Segment Open

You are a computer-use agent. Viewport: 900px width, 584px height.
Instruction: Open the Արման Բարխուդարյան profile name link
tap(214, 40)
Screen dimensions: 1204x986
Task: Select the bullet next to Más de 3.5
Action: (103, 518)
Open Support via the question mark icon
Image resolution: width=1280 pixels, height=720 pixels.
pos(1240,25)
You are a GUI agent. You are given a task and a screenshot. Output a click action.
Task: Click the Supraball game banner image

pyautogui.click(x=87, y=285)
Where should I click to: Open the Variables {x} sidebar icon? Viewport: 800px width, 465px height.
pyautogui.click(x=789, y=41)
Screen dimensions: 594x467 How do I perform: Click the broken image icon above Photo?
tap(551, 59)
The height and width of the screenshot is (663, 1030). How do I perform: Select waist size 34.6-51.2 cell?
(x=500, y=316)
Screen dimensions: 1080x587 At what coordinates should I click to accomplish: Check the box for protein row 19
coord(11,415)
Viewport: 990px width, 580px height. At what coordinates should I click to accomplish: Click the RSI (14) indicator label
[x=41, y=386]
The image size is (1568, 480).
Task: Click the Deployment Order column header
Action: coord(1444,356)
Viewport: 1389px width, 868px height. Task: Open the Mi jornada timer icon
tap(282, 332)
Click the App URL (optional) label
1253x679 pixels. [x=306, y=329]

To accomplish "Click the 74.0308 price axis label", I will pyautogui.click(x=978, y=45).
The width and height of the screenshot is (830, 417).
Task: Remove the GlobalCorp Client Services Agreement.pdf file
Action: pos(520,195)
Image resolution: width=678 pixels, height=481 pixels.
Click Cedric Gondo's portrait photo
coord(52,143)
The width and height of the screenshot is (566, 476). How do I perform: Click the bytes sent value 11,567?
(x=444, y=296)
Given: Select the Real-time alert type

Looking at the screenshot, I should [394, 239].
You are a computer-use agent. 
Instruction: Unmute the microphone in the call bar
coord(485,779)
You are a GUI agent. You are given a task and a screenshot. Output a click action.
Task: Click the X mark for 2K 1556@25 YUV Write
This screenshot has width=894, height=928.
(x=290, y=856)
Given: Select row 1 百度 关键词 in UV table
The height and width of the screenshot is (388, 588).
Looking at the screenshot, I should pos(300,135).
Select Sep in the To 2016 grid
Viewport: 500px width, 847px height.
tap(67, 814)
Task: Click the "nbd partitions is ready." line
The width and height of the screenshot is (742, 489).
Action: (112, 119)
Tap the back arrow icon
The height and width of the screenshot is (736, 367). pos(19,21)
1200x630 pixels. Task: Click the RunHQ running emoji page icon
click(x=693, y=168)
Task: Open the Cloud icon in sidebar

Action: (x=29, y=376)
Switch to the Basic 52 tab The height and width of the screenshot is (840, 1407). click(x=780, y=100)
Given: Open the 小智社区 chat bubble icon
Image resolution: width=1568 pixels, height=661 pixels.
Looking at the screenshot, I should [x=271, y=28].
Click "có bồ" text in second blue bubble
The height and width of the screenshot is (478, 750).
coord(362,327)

Segment Closed

> WHAT YOU WILL DO: From the line containing "second blue bubble" to the final line above, output everything. Change nothing and add nothing.

> PROBLEM SOLUTION:
Click "có bồ" text in second blue bubble
The height and width of the screenshot is (478, 750).
coord(362,327)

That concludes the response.